§ **WHAT IS EXPECTED**: In the 4-H showmanship article, copy the passage starting with "Senior competitors were" and going on through "to show goats.", switching "goats" to "llamas".

§ **SOURCE EXCERPT**:
⁂
Emma Winks, 16, of Brownstown took home Senior Supreme Showman later that night after a grueling two-hour competition.
Other competitors in the junior division were Josie Dotts of Leesville, Myra Davidson of Seymour, Collin Downing of Medora, Chandler Stahl of Brownstown and Addison Darlage of Seymour. Each competitor got the opportunity to take part in the Junior Supreme Showman event after winning junior showman titles in their respective animal species.
Senior competitors were Winks, Ethan Wischmeier of Brownstown, Clint Main of Seymour, Ryland Nierman of Brownstown, Kristen Stuckwisch of Brownstown and Austin Branaman of Medora.
Burton represented dairy beef, but in order to be the best of the best, he had to use his knowledge and skills to show swine, sheep, goats, dairy cattle and beef cattle, too.
Used to the size and temperament of cows, Burton said it was the most difficult to show goats.
“They wouldn’t stop moving around,” he said.
But by keeping a level head and not getting frustrated with the animals, he was able to show the judges a high level of comfort and confidence in the show arena.
And when the judges talked, he listened.
“I just want to be able to get better,” he said.
This marked the fourth year he has shown dairy beef. He credits his mom for passing along the interest in 4-H and in showing animals to him.
“My mom did it, and I thought I would like it,” he said.
Overall, the experience was one he said he will never forget.
“It’s a lot of fun but hard work, too,” he said.
Winks has been showing horses at the fair for the past eight years and boer goats for five.
But having to show other animals was a completely new experience for her.
“At first, I was really nervous because it was way out of my comfort zone. I had never shown any of the other animals,” Winks said. “But I got into a groove and just did what my friends had taught me.”
⁂
§ **RAW DATA**:

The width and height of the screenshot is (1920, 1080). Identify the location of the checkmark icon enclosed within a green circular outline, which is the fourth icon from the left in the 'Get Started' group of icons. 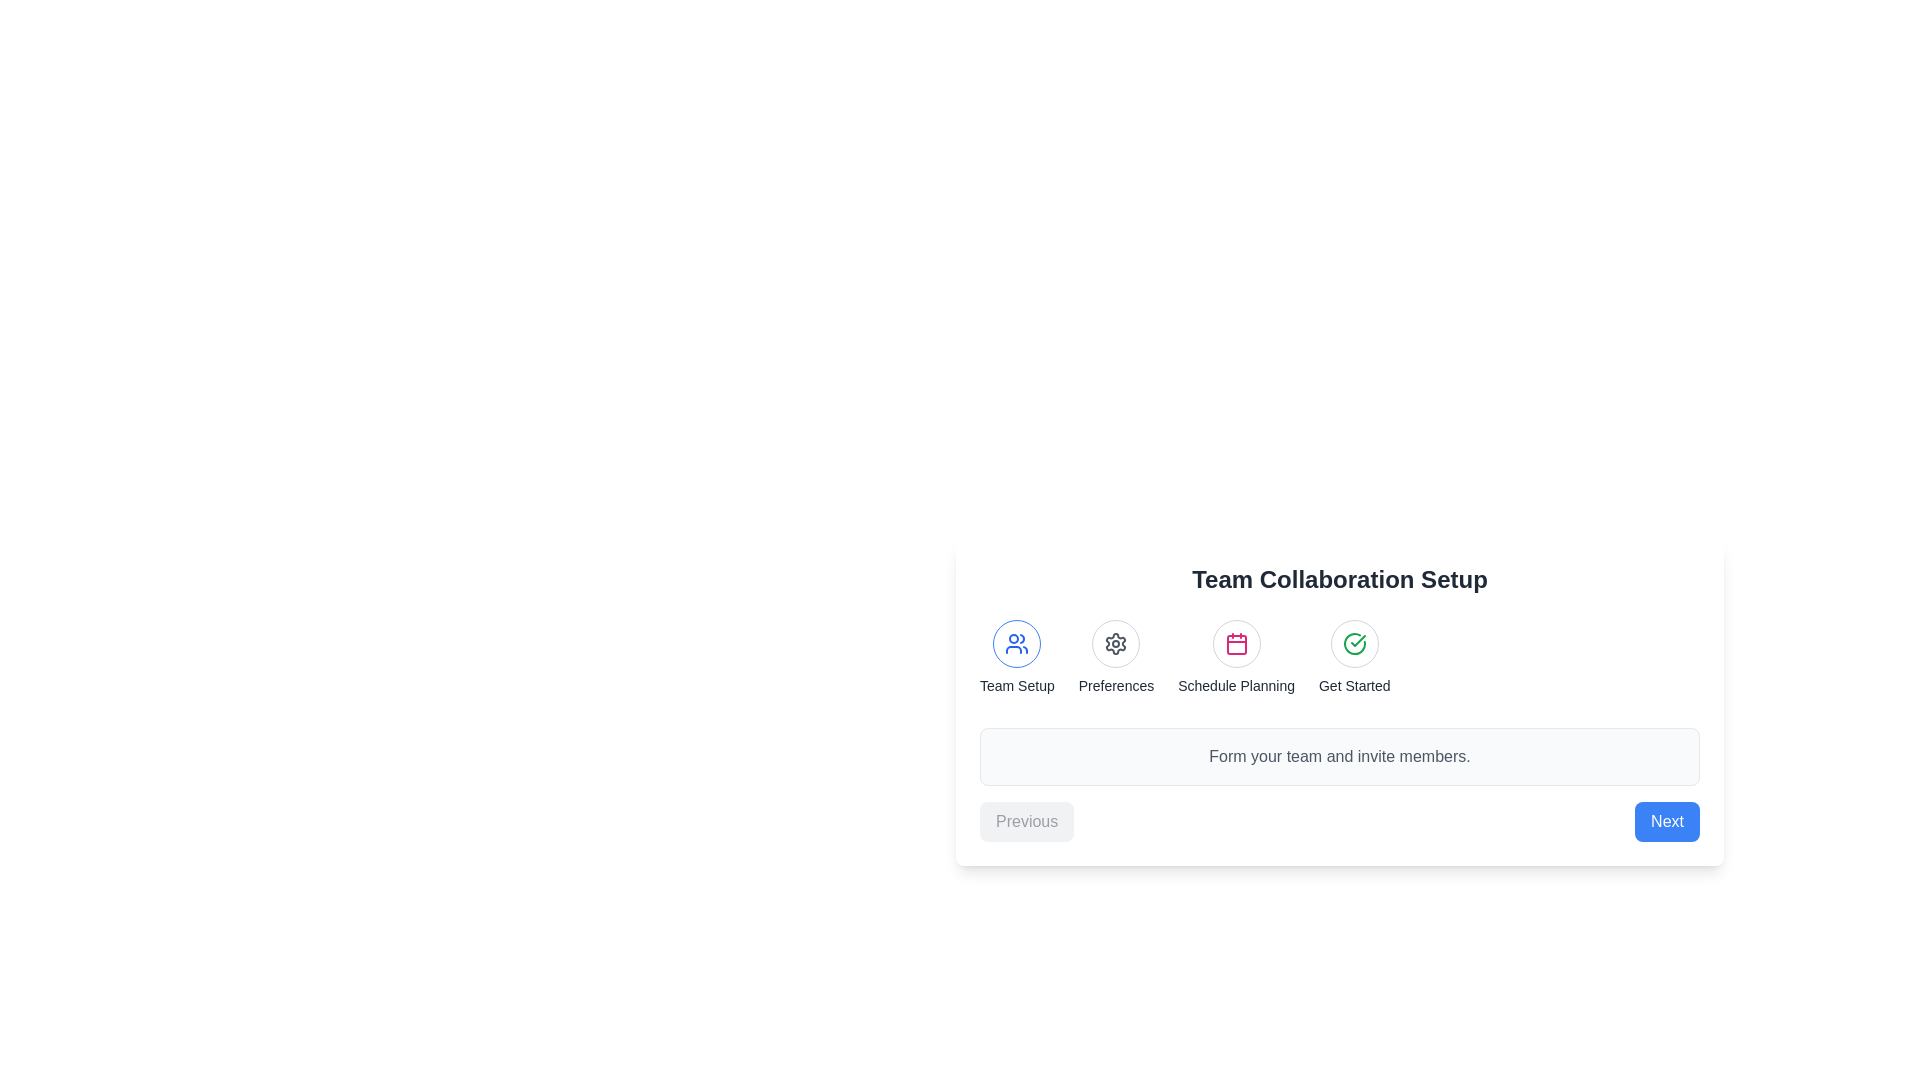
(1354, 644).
⁂
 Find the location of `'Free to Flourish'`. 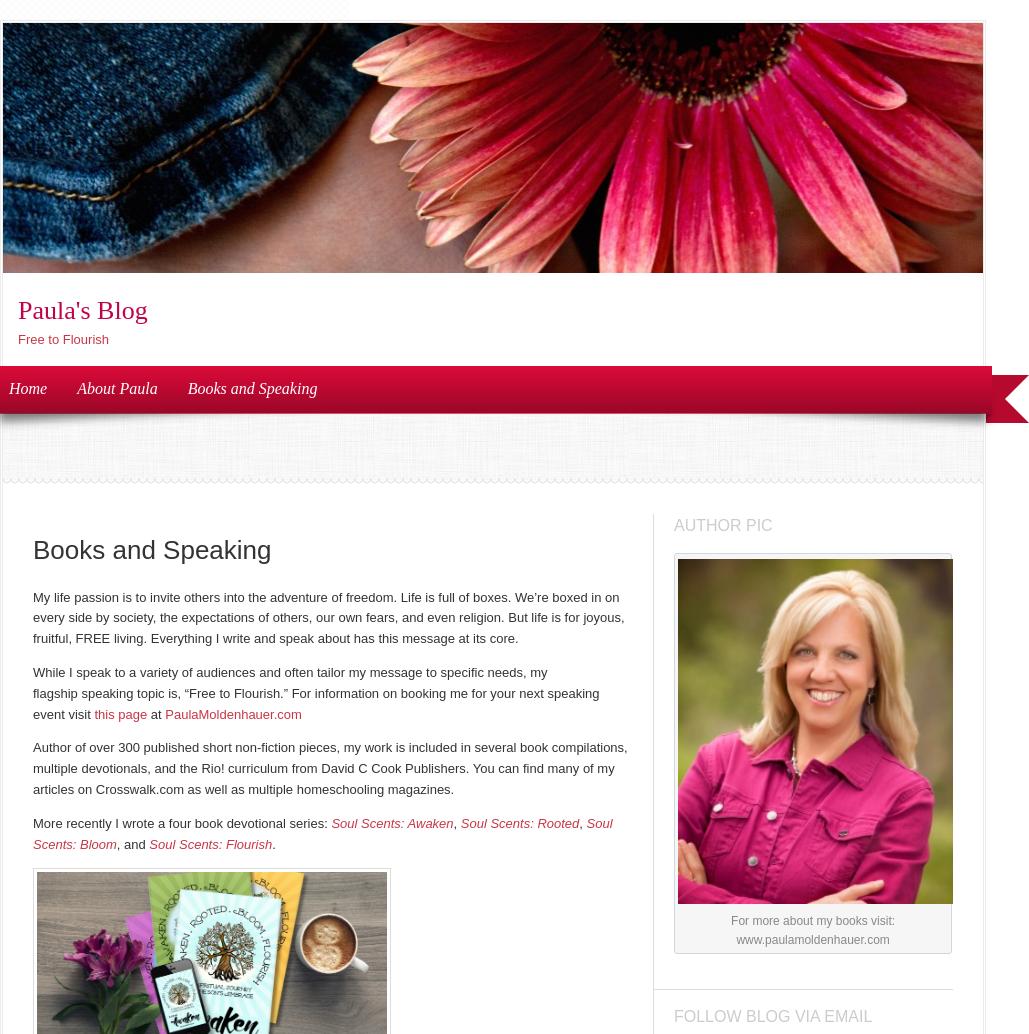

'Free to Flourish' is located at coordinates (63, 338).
⁂
§ **ANSWER TO THIS EXERCISE**:
Senior competitors were Winks, Ethan Wischmeier of Brownstown, Clint Main of Seymour, Ryland Nierman of Brownstown, Kristen Stuckwisch of Brownstown and Austin Branaman of Medora.
Burton represented dairy beef, but in order to be the best of the best, he had to use his knowledge and skills to show swine, sheep, llamas, dairy cattle and beef cattle, too.
Used to the size and temperament of cows, Burton said it was the most difficult to show llamas.